Stéphane Lafleur (born 1976)
is a French-Canadian film director, editor and musician.

==Career==
Lafleur attended the Université du Québec à Montréal. In 1999, he directed his first short film, Karaoke, which received an honorable mention for the Best Canadian Short Film award at the 1999 Toronto International Film Festival. He released his second short film, Snooze, in 2002.

In 2007, he directed his first feature film, Continental, a Film Without Guns (Continental, un film sans fusil), which premiered at the Venice Film Festival.
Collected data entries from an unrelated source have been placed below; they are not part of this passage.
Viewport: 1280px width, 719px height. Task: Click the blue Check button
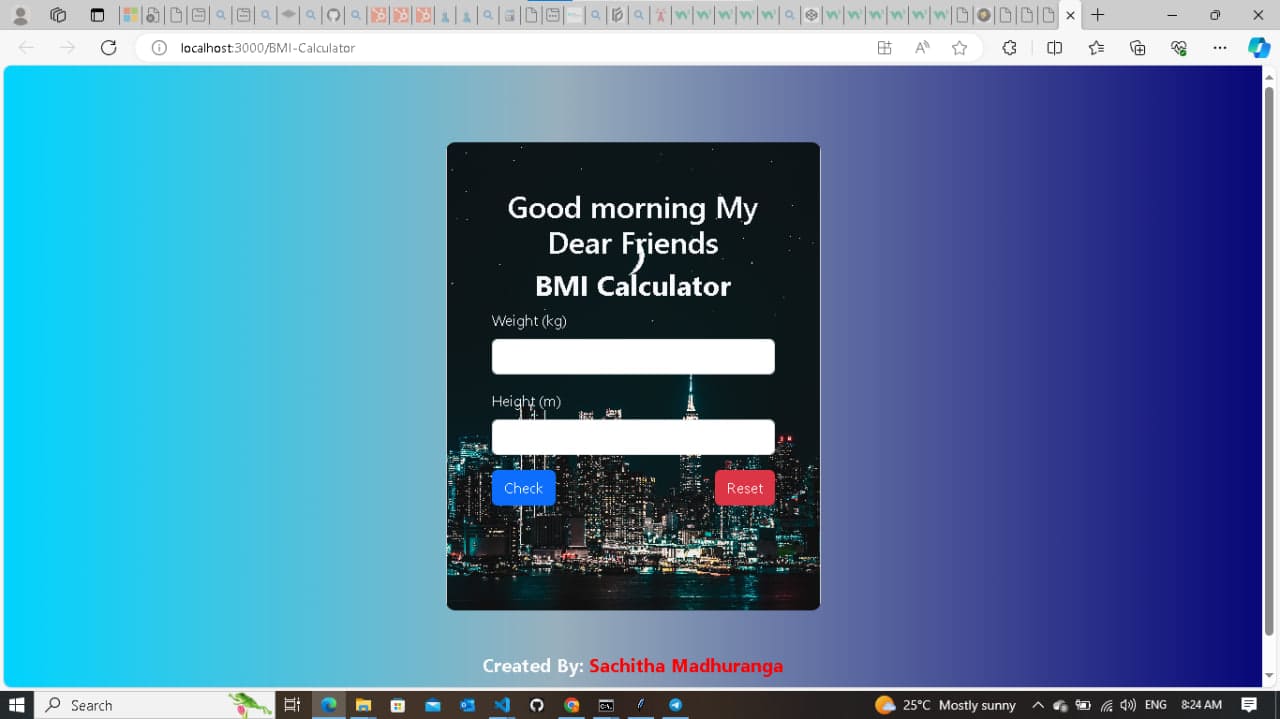(x=523, y=488)

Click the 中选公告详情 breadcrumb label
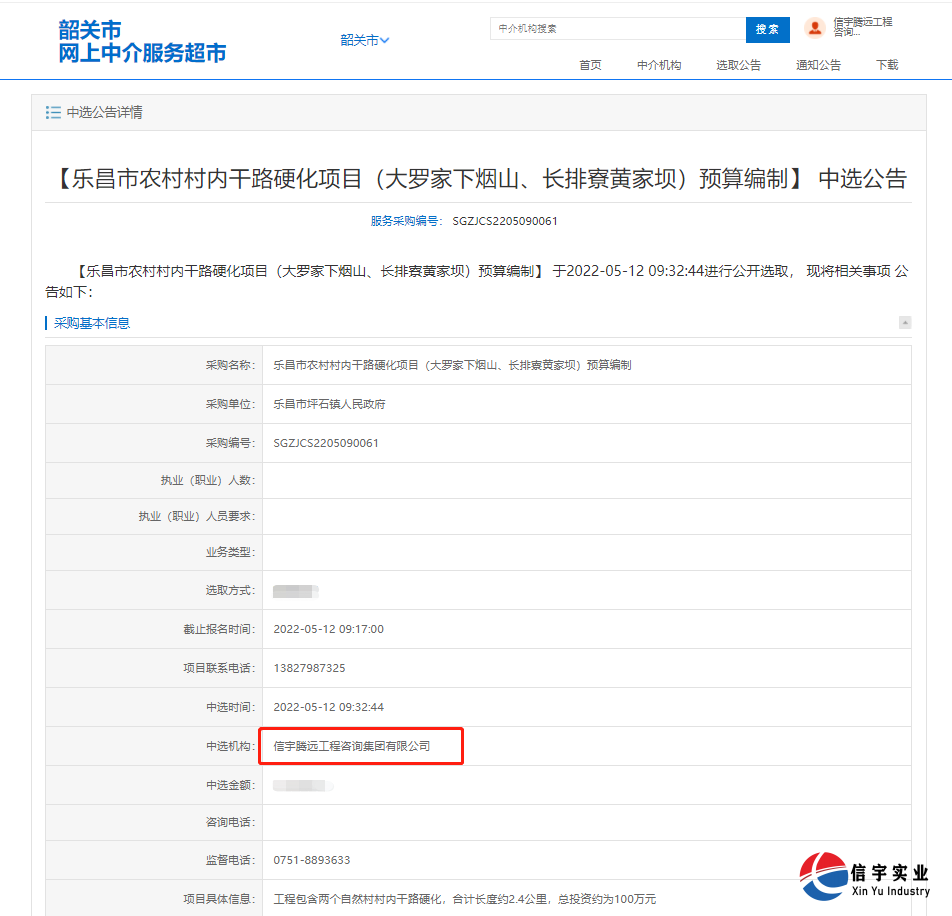coord(107,112)

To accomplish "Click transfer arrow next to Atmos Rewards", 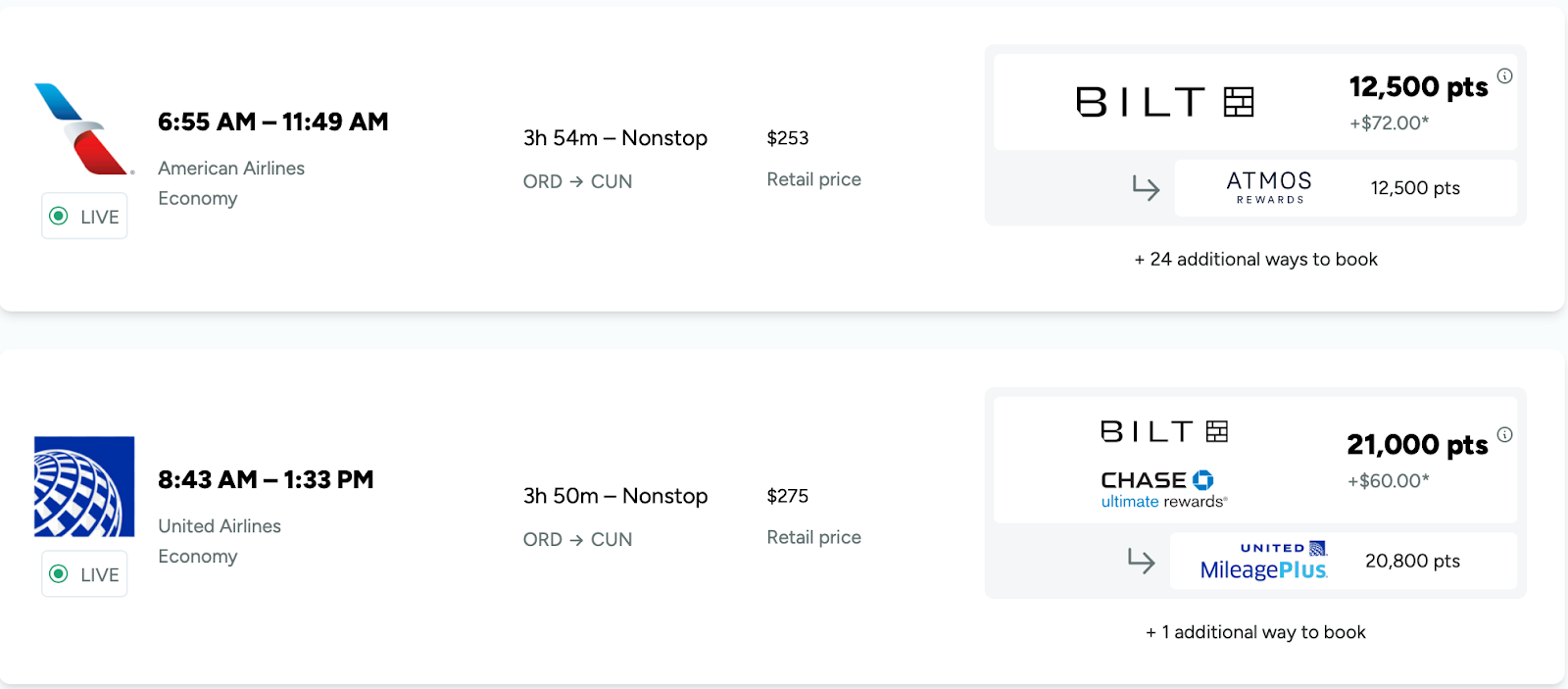I will point(1146,187).
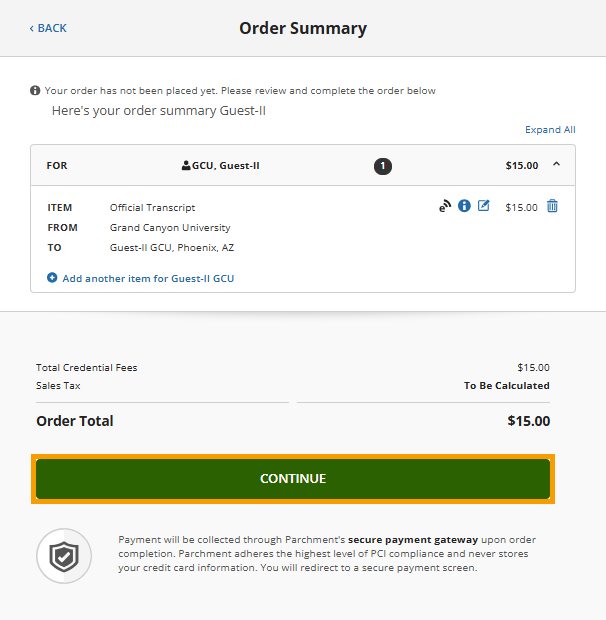The height and width of the screenshot is (620, 606).
Task: Click the plus circle add icon
Action: [52, 278]
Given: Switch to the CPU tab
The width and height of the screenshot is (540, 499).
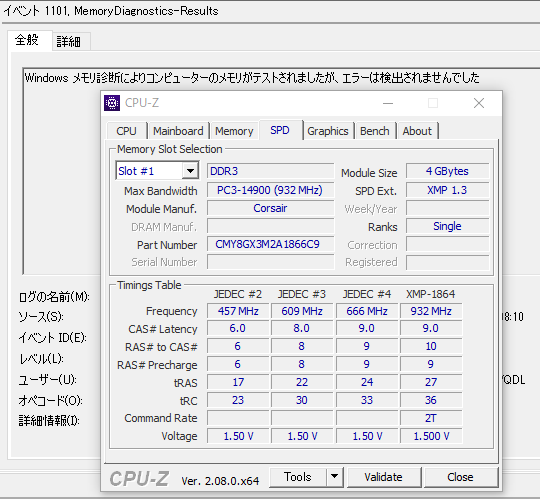Looking at the screenshot, I should (126, 131).
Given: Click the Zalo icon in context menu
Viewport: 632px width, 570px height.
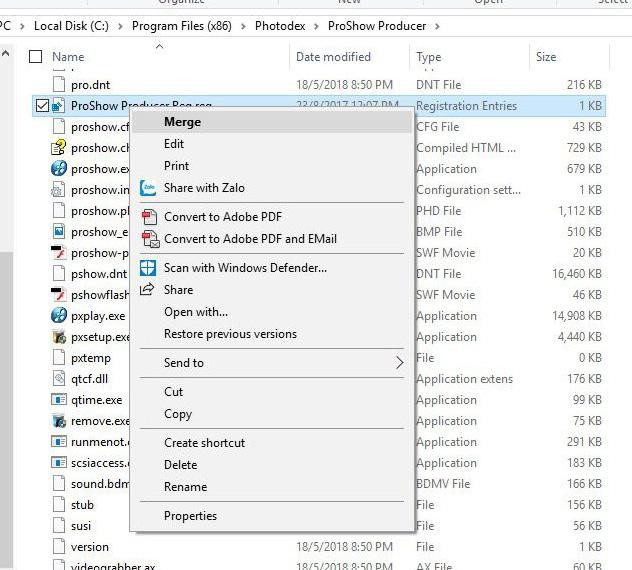Looking at the screenshot, I should click(x=148, y=188).
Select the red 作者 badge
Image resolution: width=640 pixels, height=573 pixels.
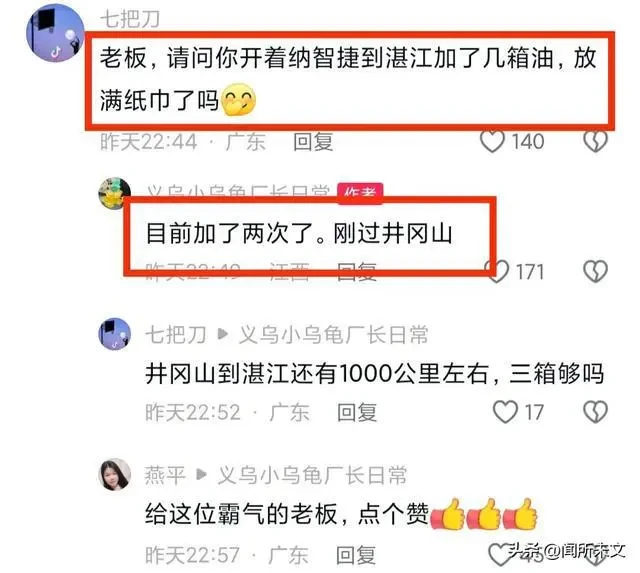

The film won the Jutra Award for direction and screenwriting as well as the Best Canadian First Feature at TIFF.

His second film, Familiar Grounds (En terrains connus), was released in 2011. In the same year, he collaborated with musicians Andre Ethier, Mathieu Charbonneau and Rebecca Foon on Prince Albert, a short film released as part of the National Parks Project.
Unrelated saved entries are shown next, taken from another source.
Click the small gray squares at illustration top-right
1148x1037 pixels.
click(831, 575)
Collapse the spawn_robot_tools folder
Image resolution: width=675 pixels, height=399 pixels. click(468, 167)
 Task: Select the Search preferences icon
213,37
His third feature film, You're Sleeping Nicole (Tu dors Nicole), premiered at the 2014 Cannes Film Festival.

As an editor, he won the Genie Award for Best Achievement in Editing in 2011 for Monsieur Lazhar.

As a musician, he is a member of the folk-rock band Avec pas d'casque.

In 2015 he was the patron and curator of the Festival Vues dans la tête de... film festival in Rivière-du-Loup.

==Filmography==

===As director===
- 1999 - Karaoke (short)
- 2002 - Snooze (short)
- 2007 - Continental, a Film Without Guns (Continental, un film sans fusil)
- 2011 - Familiar Grounds (En terrains connus)
- 2011 - Prince Albert (short)
- 2014 - You're Sleeping Nicole (Tu dors Nicole)
- 2022 - Viking

=== As writer ===
- 2007 - Continental, a Film Without Guns (Continental, un film sans fusil)
- 2011 - Familiar Grounds (En terrains connus)
- 2014 - You're Sleeping, Nicole (Tu dors Nicole)

=== As film editor ===
- 2003 - Me Bob Robert
- 2005 - Peter and the Penny
- 2008 - Gilles
- 2011 - Monsieur Lazhar
- 2013 - The Dismantling (Le Démantèlement)
- 2015 - O Negative
- 2016 - Mutants
- 2019 - I'll End Up in Jail (Je finirai en prison)
- 2020 - Shooting Star (Comme une comète)
- 2023 - Humanist Vampire Seeking Consenting Suicidal Person (Vampire humaniste cherche suicidaire consentant)
- 2026 - Pauline (Pauline Julien: femme pays)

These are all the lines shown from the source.